When I saw the evacuation location list, one was listed as being “for those who are Covid positive.” I thought about the intensity of my illness, and started sobbing. I couldn’t imagine being ill at a time when I also could not be in my home. I still cannot fathom what those people must have been feeling, trying to navigate a serious illness while wondering if their homes would survive.
My boys’ father was a mile from the flames, and thankfully is home now, but lacking heat. Crews are working to restore things, but the devastation has been so challenging. I’m grateful for our safety and the warmth of our home, and yet grieving so deeply for all that has transpired around us.
The image of flames rising from neighborhoods burning on the horizon will be etched in my memory forever.
As this year comes to a close, and we sit in these Sacred Nights of Winter, or “time between the years” as they’ve been called, my thoughts are all over the place.
The uncertainty feels stronger than ever, and yet I feel a new resolve toward bringing more healing, resilience, love and wisdom to the world through my work and life.
With all of the difficulty, there has been a lot of joy and creativity too.
It was amazing to release my new website, and finally articulate more of my work.

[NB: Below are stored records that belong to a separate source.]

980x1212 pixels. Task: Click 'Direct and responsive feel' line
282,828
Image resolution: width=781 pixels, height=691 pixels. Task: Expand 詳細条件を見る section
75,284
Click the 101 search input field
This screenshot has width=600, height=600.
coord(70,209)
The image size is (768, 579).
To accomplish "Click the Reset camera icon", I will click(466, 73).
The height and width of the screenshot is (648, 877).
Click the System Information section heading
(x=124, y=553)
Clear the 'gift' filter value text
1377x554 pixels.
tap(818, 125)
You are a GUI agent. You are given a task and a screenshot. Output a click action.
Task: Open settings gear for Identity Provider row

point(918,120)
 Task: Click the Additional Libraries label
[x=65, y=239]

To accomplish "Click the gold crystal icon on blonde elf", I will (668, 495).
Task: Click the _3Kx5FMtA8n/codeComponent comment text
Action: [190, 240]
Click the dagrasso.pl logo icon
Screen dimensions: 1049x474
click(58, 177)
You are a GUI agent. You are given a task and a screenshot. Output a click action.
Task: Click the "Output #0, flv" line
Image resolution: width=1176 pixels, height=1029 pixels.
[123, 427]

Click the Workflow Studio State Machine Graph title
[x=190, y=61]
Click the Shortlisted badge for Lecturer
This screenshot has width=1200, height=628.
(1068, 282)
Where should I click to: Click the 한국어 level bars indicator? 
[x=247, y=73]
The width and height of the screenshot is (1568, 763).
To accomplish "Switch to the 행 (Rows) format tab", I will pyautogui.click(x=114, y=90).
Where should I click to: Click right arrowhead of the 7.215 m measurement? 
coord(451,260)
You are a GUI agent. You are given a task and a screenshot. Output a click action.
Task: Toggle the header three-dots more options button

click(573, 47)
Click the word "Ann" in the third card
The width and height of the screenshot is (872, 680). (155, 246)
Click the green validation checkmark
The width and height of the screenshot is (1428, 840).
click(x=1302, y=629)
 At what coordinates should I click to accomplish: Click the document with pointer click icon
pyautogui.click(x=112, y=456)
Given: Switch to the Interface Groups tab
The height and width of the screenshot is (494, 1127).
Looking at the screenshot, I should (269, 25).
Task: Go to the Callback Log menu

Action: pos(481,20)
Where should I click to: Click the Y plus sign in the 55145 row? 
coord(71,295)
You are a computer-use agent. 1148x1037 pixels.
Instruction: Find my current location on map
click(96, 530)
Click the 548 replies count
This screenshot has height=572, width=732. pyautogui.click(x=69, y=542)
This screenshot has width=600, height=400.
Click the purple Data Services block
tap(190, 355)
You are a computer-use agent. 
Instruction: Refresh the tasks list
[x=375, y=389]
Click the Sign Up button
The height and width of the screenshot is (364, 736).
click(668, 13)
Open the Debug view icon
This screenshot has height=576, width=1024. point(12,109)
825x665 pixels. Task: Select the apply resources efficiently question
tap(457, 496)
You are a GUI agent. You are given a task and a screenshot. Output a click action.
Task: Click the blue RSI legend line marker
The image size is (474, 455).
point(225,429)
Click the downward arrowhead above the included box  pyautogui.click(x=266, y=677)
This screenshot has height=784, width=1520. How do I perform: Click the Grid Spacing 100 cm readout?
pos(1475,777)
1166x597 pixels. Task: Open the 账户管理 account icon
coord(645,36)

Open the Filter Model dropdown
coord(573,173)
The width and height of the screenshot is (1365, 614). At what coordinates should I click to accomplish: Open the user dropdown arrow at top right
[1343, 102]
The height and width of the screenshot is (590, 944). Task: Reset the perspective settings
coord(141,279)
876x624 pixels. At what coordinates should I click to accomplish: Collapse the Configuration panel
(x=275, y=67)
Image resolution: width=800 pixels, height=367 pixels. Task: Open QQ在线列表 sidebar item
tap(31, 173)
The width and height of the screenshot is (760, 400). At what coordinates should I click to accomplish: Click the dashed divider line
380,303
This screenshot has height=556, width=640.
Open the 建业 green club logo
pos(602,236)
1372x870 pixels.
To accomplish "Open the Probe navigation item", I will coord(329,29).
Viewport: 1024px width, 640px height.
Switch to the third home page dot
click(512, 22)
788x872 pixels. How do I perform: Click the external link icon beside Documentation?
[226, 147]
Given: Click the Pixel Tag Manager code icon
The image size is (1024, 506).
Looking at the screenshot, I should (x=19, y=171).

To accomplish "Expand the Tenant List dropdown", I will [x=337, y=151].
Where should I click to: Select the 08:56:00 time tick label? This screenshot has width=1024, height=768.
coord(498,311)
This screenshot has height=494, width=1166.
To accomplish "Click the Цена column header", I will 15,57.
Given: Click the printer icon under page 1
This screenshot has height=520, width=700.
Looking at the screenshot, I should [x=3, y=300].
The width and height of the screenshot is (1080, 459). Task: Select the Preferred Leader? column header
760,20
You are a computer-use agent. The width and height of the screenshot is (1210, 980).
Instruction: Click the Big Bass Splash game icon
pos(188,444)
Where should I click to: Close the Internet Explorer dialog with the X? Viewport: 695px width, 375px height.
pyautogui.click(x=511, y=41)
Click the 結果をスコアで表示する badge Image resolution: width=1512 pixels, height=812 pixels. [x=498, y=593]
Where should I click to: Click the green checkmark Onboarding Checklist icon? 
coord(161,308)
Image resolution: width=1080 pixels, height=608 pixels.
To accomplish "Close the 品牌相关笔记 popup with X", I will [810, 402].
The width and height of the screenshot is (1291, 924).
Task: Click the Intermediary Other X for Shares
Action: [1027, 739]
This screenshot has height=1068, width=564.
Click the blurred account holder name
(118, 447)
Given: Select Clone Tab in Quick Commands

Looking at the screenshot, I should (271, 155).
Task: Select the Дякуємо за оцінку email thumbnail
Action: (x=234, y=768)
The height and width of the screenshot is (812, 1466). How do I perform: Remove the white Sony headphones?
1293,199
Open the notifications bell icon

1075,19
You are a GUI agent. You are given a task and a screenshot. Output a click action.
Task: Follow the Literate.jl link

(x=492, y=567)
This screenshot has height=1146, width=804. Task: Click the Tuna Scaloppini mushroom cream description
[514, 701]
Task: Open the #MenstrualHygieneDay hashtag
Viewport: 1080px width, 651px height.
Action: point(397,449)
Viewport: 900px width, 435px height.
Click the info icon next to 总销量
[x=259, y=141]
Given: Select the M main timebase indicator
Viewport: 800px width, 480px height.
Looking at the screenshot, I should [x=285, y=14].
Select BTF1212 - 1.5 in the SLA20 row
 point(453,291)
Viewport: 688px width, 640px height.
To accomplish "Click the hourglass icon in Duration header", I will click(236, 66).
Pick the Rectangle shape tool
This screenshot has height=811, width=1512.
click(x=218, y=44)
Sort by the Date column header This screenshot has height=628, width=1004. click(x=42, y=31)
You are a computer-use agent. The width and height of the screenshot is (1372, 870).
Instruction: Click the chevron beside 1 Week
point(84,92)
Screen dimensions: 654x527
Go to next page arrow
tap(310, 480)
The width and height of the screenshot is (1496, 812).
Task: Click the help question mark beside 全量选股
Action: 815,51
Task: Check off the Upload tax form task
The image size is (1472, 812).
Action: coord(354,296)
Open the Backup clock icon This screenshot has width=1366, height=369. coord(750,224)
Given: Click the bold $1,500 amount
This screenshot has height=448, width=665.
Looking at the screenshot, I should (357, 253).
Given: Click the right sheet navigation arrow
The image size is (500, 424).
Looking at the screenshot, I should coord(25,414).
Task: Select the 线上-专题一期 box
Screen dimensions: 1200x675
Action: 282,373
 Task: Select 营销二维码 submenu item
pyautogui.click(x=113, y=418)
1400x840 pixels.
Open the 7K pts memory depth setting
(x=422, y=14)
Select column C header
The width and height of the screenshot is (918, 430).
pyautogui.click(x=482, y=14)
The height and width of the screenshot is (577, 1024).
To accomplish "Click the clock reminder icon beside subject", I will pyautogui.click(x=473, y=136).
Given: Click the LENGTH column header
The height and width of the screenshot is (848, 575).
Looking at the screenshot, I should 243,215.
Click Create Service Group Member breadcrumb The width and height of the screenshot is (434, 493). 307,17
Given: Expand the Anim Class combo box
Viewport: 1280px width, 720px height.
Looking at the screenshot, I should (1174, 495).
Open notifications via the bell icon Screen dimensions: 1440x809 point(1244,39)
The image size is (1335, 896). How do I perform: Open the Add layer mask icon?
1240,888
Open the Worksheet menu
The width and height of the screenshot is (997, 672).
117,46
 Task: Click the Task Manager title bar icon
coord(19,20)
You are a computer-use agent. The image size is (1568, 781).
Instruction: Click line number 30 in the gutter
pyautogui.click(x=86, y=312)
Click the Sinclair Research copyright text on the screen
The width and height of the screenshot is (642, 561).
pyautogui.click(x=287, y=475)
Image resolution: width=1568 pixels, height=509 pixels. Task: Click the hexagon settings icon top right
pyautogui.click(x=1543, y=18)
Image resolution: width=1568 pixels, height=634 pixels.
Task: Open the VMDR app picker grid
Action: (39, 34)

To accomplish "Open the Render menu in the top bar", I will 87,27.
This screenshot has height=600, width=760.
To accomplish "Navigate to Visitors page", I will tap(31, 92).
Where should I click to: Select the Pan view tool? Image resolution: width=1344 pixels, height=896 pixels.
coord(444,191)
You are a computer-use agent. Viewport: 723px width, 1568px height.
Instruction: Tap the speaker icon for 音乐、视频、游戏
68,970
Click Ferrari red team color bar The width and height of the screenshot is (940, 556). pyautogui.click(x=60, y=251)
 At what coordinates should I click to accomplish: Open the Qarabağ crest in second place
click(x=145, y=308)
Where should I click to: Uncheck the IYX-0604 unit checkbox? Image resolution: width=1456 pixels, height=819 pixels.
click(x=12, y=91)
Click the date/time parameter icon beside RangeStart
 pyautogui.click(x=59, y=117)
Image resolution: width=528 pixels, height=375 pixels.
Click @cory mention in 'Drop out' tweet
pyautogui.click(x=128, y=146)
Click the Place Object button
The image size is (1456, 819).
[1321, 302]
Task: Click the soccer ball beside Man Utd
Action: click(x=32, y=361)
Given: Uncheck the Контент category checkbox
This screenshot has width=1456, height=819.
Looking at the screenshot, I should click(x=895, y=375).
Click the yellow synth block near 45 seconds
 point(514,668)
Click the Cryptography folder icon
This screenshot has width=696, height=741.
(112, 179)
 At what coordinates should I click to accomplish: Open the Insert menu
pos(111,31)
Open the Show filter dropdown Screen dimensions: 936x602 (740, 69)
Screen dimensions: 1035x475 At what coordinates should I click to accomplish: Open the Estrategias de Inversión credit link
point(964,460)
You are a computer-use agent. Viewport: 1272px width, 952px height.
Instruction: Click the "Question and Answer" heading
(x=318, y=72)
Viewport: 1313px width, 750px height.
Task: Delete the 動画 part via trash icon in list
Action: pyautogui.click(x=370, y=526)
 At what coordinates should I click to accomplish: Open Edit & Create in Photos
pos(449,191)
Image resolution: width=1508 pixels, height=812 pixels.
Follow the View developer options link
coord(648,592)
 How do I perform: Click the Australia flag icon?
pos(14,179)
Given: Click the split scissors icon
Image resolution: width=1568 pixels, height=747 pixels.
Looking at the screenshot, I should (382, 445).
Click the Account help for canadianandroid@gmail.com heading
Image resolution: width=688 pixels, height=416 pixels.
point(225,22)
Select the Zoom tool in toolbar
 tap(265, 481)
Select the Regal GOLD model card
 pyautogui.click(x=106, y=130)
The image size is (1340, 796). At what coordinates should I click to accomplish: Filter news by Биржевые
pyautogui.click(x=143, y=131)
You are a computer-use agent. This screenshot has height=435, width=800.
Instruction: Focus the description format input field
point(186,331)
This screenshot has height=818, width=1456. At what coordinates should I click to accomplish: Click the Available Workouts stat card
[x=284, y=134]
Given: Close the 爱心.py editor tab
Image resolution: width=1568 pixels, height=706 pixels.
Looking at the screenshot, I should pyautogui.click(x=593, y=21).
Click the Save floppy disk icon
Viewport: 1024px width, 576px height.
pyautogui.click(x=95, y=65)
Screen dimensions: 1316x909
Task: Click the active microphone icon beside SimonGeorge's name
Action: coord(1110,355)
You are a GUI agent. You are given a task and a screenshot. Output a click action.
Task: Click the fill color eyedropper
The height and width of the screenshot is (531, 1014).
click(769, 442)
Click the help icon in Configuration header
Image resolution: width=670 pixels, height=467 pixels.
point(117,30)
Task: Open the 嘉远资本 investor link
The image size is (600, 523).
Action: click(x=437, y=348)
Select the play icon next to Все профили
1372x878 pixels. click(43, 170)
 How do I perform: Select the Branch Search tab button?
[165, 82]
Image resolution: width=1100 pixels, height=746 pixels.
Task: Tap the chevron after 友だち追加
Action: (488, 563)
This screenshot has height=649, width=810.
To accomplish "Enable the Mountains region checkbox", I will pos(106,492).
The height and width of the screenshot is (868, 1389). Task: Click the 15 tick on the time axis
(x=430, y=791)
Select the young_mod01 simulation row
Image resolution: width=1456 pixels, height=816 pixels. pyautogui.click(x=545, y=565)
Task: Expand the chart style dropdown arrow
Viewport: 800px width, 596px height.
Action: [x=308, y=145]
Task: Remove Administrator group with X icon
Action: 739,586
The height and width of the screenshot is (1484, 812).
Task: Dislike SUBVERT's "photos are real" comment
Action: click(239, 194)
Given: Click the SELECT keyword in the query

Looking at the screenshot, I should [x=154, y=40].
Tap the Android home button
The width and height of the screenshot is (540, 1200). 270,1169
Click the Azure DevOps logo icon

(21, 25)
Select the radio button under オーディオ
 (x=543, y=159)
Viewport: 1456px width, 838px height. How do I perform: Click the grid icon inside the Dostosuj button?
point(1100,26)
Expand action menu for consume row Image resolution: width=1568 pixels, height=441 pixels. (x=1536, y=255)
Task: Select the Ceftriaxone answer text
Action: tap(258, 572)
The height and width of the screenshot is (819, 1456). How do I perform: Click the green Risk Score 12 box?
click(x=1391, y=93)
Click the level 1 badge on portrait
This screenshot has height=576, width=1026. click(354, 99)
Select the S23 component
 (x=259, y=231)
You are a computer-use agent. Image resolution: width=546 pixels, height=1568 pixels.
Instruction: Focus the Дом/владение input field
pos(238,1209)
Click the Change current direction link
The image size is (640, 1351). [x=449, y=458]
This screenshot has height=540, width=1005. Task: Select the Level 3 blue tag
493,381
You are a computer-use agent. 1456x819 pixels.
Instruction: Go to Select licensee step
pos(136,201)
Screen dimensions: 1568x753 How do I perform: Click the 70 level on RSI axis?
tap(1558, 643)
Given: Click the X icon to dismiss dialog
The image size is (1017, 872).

I loved offering more courses this past year with Becoming Effective, Mapping Your Sacred Year, and Wisdom of Fairy Tales.
And, despite all the challenges, my oldest son graduated! We celebrated with our road trip, and felt the joy of new opportunities emerging for all of us.
Fevers tend to be cathartic for people, often purging what’s not needed. I think I had a lot of old emotions…anger, grief, sorrow, doubt, etc…that needed to be released.
I still feel the stirrings of those emotions asking for my attention, and I’m doing my best to honor them with deep love and appreciation.
As I immerse myself in my annual Sacred Nights ritual of journaling, what continues to come to me is the importance of setting intentions…not just goals, but clear intentions that include a plan to move toward them.
Intentions have a sense of commitment, dedication, courage, and forward movement in them. When we declare our intentions, something immediately shifts. Intentions have an “I will” statement that goes with them, rather than “I hope to,” or “I’ll try to,” or “I plan to.”
Our crises become our teachers. We become resilient in the challenges we are faced with, and if we’re willing to see the transformation that comes, rather than simply label things as “good” or “bad” in our lives, we see that all is moving forward, living on in new ways.
May we all find resilience from our year’s challenges.
May we feel deep gratitude for the learning, the transformation, the emotional catharsis, and the wisdom gained.
May we use that resilience and wisdom to set new intentions that we truly commit to, declaring the life we long to create for ourselves and express in the world.
May we remember the love we have for others, and that others have for us, joining together in collaboration, healing and connection.
May our efforts and dedication transform the world just as we’ve been transformed toward love and wisdom.
Wishing you a blessed and transformative new year!